Exercise:
The listing below should be printed in full and exactly, apart from its images.

Dataset records:

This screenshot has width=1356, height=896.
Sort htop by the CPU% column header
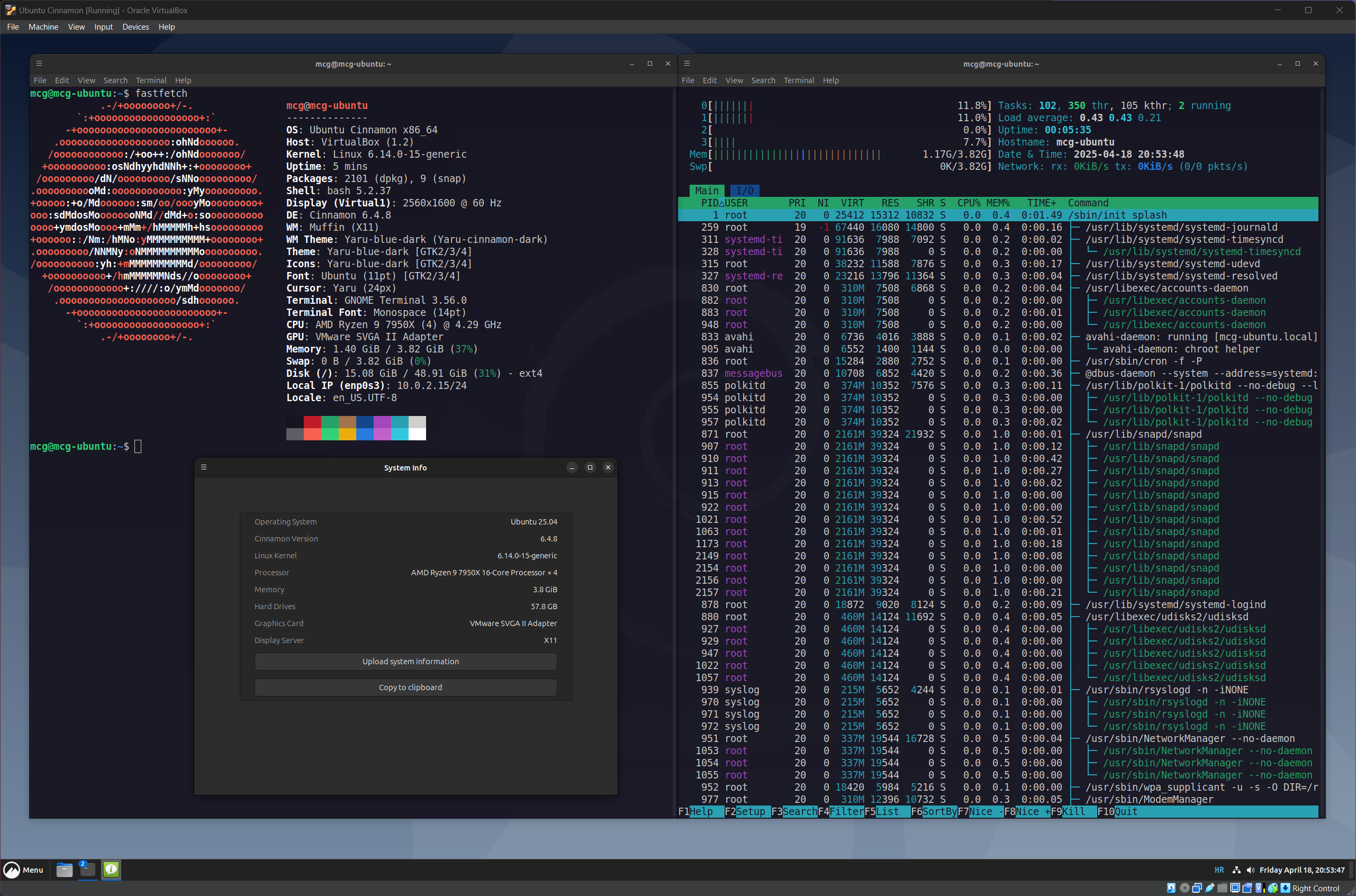(969, 203)
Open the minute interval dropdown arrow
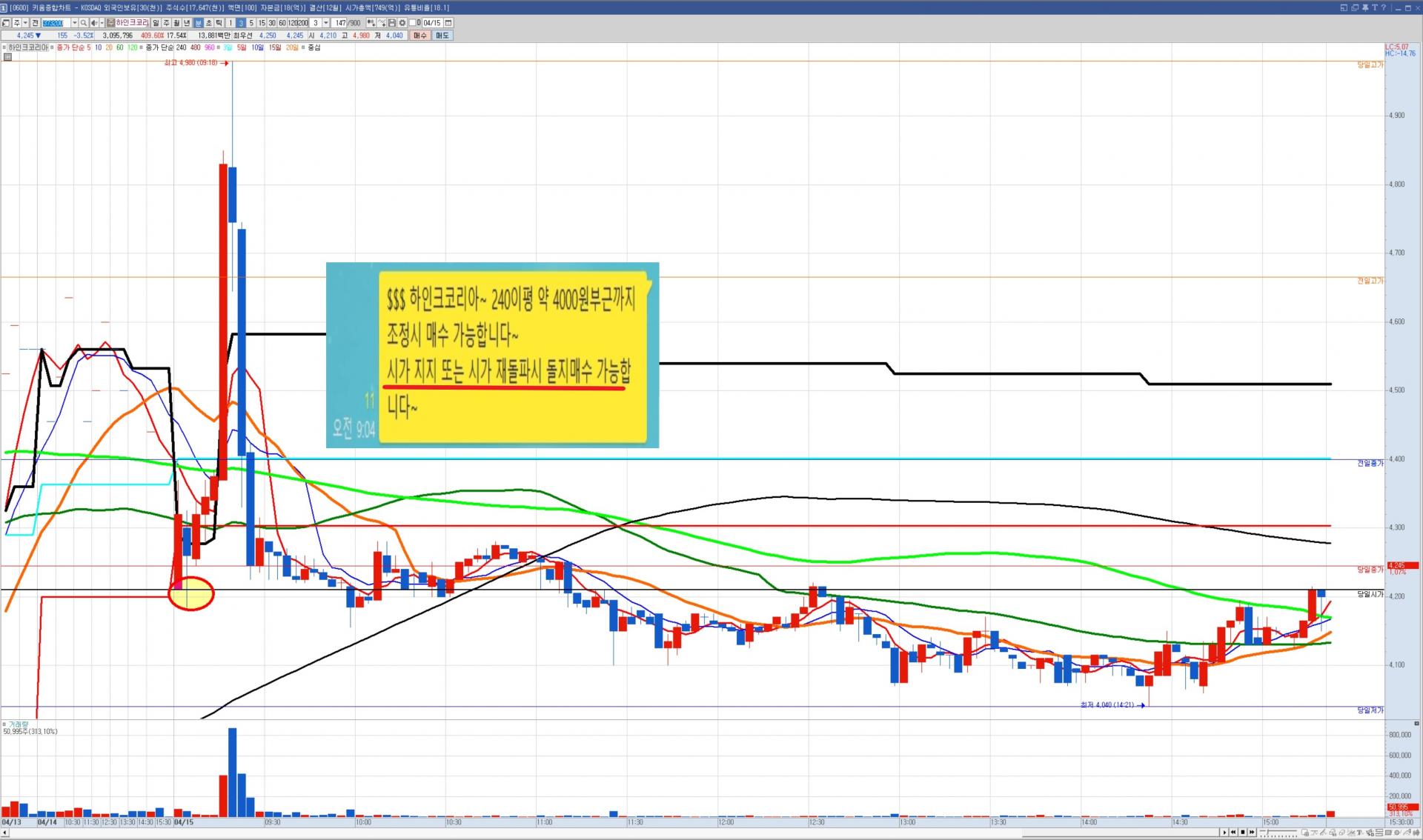Screen dimensions: 1423x840 tap(326, 23)
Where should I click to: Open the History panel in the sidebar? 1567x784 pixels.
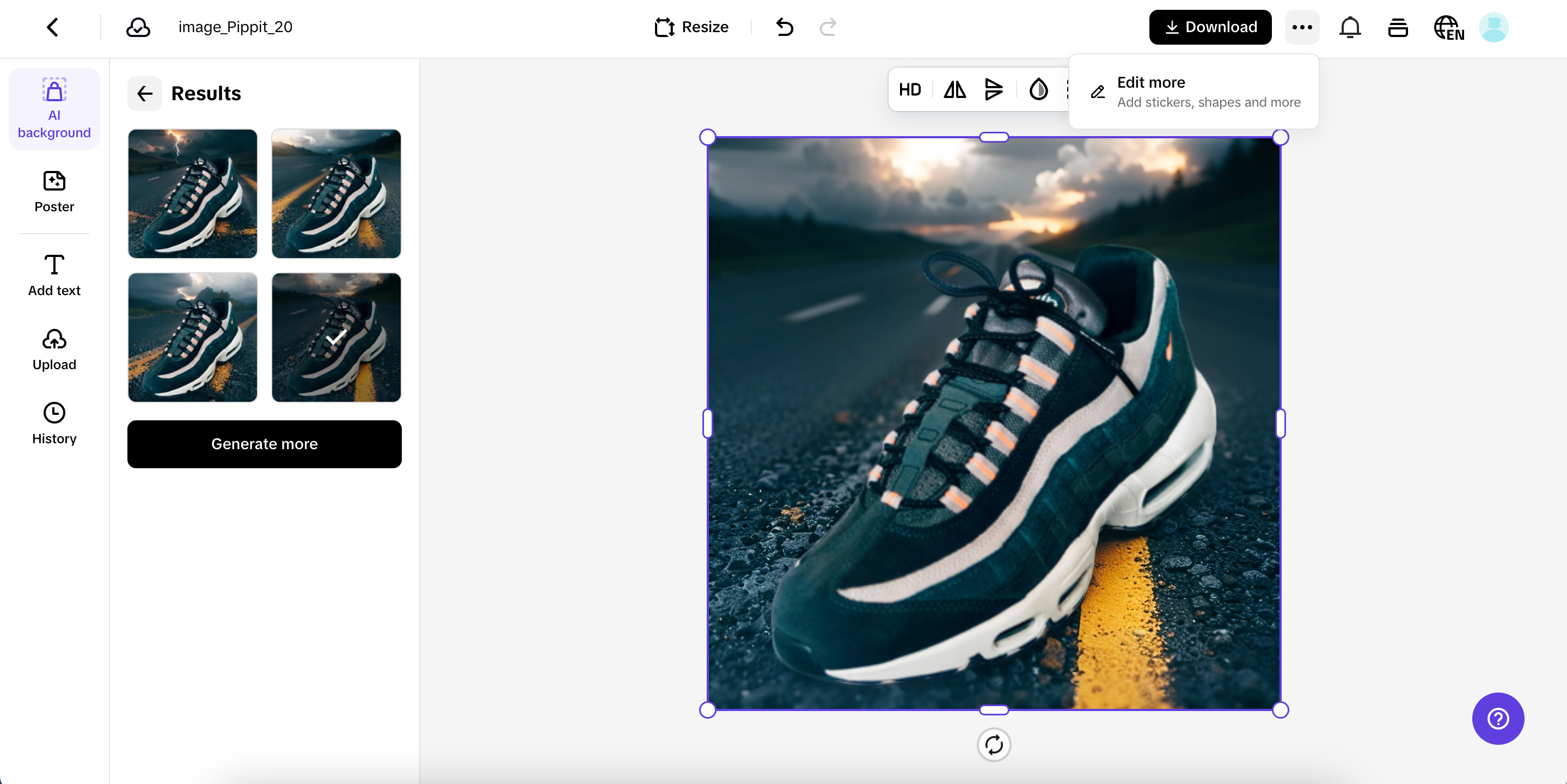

Result:
This screenshot has width=1356, height=896.
Sort htop by the CPU% column header
(969, 203)
Open the minute interval dropdown arrow
Screen dimensions: 1423x840 tap(326, 23)
Where should I click to: Open the History panel in the sidebar? 1567x784 pixels.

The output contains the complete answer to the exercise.